Extract of
The Last Supper
First appeared in BRAND (03) literary magazine
© Tom J Vowler 2007
They remembered the meal now as if it were a long-deceased friend. Some detail was embellished or forgotten, some flavours exaggerated. A course’s description could still just about produce a glow in them. They tried to trick their woolly brains into conjuring the smells and colours. With no reference beyond a guess at the number of sunsets and rises, it was probably five weeks since they had consumed it, and nothing but water and each other had touched their lips since.
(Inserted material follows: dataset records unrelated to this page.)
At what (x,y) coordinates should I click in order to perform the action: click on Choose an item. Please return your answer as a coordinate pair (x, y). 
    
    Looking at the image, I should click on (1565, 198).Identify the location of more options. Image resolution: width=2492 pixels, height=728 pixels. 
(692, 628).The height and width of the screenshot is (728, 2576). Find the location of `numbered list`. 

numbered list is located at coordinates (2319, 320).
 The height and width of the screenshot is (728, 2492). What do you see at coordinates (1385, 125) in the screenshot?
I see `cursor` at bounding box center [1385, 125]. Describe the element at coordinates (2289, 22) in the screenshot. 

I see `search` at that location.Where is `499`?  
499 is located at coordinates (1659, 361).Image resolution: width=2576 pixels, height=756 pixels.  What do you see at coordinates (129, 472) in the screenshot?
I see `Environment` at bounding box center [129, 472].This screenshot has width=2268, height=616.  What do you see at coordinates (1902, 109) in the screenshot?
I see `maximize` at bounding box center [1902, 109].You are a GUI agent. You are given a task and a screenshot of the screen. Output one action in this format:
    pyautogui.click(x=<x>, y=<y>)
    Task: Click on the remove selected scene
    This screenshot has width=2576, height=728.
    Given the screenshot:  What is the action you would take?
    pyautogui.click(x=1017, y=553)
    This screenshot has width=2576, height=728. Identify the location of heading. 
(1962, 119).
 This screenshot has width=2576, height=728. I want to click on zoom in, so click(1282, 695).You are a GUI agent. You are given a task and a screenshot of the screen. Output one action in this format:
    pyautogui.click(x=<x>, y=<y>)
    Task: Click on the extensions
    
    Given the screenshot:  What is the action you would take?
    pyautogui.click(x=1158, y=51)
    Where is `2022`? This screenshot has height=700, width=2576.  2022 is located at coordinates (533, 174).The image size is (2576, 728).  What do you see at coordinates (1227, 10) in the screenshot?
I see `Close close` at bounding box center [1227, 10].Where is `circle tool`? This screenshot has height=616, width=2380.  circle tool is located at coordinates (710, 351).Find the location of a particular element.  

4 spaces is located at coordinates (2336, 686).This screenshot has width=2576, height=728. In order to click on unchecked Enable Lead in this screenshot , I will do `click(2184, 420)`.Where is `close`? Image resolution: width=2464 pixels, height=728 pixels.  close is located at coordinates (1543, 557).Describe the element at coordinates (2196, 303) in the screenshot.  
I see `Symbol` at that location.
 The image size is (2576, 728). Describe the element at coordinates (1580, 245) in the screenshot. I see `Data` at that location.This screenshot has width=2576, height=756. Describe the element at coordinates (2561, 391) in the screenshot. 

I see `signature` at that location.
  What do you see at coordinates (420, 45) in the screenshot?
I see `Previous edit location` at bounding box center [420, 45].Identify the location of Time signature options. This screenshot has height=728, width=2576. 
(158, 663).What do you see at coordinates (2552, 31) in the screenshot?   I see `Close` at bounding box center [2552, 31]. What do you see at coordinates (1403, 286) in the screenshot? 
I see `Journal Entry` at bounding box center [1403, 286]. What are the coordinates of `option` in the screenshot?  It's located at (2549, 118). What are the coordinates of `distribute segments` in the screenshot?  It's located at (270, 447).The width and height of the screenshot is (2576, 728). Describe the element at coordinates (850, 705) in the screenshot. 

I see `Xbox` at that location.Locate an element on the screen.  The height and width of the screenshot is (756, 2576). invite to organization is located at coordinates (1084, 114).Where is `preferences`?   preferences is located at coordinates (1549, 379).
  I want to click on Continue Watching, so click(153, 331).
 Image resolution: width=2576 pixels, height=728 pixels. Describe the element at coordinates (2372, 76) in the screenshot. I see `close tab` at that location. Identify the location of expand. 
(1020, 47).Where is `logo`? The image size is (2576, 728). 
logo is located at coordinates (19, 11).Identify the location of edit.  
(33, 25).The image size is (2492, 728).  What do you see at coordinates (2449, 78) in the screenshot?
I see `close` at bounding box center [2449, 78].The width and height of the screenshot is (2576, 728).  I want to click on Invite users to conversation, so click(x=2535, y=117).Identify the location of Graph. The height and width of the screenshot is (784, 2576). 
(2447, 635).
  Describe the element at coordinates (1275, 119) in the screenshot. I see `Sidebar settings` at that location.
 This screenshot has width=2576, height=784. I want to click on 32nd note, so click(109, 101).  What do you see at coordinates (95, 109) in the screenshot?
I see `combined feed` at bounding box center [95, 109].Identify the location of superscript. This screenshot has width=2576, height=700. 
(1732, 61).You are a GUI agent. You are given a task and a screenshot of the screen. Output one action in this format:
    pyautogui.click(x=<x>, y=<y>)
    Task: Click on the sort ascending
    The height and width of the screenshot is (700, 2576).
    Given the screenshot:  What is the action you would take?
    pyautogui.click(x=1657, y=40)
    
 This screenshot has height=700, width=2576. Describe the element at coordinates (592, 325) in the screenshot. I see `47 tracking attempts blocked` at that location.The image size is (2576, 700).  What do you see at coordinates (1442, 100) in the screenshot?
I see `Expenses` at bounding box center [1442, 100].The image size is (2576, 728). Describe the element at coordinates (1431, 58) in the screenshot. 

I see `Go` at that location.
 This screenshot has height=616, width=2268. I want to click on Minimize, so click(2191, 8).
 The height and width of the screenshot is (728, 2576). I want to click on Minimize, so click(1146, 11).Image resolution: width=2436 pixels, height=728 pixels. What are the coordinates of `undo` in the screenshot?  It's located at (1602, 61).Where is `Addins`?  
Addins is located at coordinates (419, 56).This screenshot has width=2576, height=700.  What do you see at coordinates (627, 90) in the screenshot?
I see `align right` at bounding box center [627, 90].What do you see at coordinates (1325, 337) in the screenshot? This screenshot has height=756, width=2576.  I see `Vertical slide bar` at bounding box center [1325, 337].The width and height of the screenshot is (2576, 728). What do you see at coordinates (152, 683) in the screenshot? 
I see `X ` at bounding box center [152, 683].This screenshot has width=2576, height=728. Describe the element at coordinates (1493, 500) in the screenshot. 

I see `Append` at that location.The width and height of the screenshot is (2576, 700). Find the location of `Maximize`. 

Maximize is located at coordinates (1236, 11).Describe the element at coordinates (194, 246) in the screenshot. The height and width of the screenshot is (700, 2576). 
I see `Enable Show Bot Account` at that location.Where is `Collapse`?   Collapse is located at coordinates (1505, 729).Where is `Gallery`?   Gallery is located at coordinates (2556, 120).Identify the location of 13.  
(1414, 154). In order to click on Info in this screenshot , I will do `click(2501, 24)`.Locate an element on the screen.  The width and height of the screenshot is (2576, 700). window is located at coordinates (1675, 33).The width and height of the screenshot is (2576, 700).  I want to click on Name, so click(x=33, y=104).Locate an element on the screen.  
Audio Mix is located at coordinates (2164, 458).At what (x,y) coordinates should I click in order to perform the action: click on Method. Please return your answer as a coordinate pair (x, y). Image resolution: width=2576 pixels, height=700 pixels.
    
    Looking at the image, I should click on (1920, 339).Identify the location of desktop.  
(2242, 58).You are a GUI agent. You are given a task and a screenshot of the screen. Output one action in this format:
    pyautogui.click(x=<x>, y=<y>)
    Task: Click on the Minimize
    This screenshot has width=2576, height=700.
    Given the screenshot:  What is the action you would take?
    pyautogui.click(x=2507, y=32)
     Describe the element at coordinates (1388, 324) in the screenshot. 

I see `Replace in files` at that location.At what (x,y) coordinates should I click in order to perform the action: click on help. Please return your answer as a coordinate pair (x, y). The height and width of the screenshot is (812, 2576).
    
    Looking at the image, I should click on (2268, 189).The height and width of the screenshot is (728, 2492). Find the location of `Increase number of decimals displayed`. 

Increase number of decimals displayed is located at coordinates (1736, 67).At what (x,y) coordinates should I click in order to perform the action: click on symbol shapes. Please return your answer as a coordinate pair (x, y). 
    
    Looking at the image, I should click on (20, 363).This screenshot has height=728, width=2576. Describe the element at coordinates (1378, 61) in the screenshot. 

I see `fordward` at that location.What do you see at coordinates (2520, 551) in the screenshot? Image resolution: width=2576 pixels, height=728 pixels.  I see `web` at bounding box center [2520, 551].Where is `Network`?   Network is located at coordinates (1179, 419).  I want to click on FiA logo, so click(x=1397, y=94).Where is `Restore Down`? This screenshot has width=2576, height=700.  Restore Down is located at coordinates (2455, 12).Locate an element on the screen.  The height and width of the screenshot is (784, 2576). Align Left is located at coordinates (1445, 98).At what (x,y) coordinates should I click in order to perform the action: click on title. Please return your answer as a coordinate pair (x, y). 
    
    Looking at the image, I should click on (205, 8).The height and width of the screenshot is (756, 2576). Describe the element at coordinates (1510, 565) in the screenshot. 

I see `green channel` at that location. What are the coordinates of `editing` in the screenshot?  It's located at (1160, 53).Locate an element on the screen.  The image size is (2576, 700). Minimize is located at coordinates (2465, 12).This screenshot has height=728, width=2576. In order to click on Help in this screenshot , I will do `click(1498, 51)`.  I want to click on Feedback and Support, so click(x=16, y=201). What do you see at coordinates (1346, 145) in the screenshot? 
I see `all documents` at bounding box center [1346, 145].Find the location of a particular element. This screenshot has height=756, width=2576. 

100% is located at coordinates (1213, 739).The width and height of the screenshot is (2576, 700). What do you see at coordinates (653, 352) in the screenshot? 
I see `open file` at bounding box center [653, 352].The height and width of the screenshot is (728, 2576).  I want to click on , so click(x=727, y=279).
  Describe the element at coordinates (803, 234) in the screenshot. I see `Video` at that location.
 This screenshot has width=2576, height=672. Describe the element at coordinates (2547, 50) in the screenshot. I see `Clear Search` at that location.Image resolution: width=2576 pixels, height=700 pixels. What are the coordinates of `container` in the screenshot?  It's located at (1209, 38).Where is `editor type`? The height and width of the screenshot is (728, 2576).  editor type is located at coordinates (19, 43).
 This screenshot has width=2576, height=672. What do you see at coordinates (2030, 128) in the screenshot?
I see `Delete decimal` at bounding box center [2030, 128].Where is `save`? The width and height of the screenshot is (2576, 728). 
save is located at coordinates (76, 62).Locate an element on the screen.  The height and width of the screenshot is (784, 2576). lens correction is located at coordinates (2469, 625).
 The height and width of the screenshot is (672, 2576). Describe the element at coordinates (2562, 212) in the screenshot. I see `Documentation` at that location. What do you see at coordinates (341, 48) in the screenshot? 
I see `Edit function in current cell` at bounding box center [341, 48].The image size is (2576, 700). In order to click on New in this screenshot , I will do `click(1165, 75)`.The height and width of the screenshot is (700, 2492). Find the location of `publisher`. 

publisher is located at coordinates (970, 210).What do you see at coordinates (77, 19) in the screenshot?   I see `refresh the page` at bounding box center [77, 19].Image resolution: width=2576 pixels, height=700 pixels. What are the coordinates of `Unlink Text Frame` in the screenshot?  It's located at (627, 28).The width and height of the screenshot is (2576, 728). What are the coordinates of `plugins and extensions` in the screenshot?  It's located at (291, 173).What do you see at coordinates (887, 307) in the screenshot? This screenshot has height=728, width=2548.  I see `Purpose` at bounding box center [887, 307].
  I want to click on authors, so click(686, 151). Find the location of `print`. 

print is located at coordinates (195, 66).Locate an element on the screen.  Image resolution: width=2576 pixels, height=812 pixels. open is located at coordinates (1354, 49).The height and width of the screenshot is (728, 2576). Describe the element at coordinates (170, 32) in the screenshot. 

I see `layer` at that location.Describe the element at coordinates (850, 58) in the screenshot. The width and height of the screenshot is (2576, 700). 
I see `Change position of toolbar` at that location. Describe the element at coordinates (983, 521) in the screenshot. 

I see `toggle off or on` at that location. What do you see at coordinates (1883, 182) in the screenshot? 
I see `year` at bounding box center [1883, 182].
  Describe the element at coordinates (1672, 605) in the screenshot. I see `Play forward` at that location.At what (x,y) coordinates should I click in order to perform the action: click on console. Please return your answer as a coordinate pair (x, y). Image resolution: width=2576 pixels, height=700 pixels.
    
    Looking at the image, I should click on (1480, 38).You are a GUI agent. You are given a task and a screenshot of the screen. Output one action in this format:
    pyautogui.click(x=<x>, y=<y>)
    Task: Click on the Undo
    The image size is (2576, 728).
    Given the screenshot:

It had been exciting planning it, the knowledge it would be the last food their bodies and minds experienced proved both thrilling and overwhelming. They decided a day apart considering what to cook was necessary, before choosing the final dishes. He wanted monkfish, roasted in a caramel glaze. Her list opened with a rack of lamb, sauté artichokes with an almond tarragon dressing. He made a case for seared wild sea bass. She teased him, saying they could eat things that lived on land too.
He smiled and said: ‘Duck breast in a red wine sauce.’
She squealed with delight: ‘A carpaccio of beef fillet with a celeriac rémoulade and parmesan crisps.’
His piece of paper, once unfolded, said starter and dessert, meaning hers said main course. They shopped separately, prepared and cooked in silence. All other food in the house was collected and binned outside. Before serving, they began the seclusion. Both doors were double locked. The keys, along with those from the windows, were placed one at a time in the vice and bent out of recognition. He laid them in his palm and walked into the kitchen, showing her the contorted metallic sculpture. She smiled.
The letter box was glued shut. The windows were covered with newspaper, as they both took a last look at the world.